At length Buxton was presented the ball, if you could still call it that – hardly the glossy, gold-emblazoned conker an opener is used to – to see what he could do. For the third time in as many matches he found himself confronting an eight year-old. Having no wish to suffer again the Grainger glare of reproach, Buxton put his first essay full of length and comfortably outside off, where no wickedness could come of it.

Nor did it: not from the batsman’s perspective, at any rate. The young lad planted his front foot and lent into a drive that Gordon Greenidge would have been pleased about; the ball cantered between Colley’s legs at cover, was unimpeded there and, unharrassed by that usual lion of a fieldsman, continued unurgently towards the fence. Colley proceeded after it with all the alacrity of a workshy constable chasing a jaywalker. The look he shot his bowler as he set off suggested he felt it was Buxton who should be apologising to him for making him run.

The youngster having demonstrated himself capable of handling something feistier, the Trundlers man now opened up his throttle and plotted a tighter line towards leg stump. Alas, he lost his grip on the ball – which was like a soap bar, bear in mind – and sent the ball at chest height (knee height to a man of ordinary stature, he later protested) to the lad who, with a warrior’s disregard for his own welfare went to pull in front of square but missed. The boy collected a lively beamer in the kidneys.

Again, the hiss of disapproval rang around the slips cordon. It only really died down in the following over when Kohler did exactly the same thing. However, this time the urchin hooked Kohler contumeliously into the fence backward of square. His reaction immediately on letting the ball go went something like this: “Ooh! No! Sorry! [thwack] Why! You little bastard!”

“So now you see what it’s like,” said Buxton. “At least I hit him.”

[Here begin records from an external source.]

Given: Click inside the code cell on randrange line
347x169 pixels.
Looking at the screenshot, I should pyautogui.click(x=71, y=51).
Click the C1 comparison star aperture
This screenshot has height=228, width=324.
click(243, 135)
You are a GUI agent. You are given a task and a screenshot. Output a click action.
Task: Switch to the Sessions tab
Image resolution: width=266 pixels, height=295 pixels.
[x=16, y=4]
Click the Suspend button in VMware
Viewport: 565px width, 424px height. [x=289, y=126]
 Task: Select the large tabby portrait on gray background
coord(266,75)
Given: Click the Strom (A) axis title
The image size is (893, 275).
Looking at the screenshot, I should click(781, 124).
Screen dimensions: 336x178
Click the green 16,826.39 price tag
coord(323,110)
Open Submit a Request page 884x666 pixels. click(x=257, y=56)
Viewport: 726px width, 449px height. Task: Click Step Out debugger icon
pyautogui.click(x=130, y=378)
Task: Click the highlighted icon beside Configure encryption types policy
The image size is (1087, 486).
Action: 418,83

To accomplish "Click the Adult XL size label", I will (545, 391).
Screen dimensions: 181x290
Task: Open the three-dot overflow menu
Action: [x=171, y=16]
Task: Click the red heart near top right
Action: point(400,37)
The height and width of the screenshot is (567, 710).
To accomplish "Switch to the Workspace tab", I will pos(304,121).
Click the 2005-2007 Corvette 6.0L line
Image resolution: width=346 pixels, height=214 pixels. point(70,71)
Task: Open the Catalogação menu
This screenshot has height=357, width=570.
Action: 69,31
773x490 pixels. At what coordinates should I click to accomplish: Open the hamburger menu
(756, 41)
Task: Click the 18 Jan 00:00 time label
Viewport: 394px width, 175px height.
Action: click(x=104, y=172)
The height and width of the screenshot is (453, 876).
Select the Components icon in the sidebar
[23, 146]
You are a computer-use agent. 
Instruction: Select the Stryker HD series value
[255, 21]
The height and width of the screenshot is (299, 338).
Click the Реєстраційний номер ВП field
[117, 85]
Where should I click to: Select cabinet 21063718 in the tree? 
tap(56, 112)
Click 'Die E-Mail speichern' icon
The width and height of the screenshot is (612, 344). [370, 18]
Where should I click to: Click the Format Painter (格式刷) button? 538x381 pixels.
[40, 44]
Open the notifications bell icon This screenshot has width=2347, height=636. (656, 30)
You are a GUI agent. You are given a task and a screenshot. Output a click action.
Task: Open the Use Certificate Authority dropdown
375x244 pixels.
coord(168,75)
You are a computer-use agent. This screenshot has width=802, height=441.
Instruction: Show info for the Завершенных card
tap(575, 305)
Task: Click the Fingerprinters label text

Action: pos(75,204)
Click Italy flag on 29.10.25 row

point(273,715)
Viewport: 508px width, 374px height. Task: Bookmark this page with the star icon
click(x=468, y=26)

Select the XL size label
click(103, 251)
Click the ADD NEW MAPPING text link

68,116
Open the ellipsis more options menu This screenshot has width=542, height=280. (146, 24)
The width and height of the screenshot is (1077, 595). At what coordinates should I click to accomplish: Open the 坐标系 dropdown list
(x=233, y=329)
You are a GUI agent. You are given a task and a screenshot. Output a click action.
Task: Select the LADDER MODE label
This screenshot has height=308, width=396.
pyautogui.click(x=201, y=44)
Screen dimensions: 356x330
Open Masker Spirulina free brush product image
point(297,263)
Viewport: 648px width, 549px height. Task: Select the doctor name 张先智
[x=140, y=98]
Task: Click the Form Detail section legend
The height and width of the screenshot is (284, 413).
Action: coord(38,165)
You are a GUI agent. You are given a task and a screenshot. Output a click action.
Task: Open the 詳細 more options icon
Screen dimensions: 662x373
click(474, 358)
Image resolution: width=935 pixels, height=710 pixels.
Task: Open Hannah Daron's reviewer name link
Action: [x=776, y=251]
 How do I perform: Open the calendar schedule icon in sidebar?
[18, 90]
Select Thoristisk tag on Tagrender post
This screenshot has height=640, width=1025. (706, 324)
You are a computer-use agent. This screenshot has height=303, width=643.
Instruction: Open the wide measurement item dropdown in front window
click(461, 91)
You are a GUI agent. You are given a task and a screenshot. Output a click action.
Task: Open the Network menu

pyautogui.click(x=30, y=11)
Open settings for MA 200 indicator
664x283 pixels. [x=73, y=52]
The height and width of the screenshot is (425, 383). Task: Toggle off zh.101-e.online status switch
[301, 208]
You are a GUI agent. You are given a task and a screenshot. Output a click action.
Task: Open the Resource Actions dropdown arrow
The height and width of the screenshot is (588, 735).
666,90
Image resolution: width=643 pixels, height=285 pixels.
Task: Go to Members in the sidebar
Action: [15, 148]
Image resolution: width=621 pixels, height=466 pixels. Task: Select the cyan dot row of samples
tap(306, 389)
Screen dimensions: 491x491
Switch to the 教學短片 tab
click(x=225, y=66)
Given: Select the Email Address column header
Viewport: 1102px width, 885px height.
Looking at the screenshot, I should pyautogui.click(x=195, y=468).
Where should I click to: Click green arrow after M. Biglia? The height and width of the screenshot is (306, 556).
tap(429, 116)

Eschewing his front line bowlers almost entirely, Frais now seemed to be doing what he could to keep the game alive and so it was it came down to the last over with the Maidens requiring some 25 runs to win. Mr Bonham Carter was on strike and made a better fist of it than Buxton might have liked but, as stumps were drawn the Maidens were a respectable eight short (six of whom were already in the bar) and already talking about a second fixture.



[1] An attitude which invites an extraordinary session of the Trundler’s disciplinary committee, in this writer’s opinion.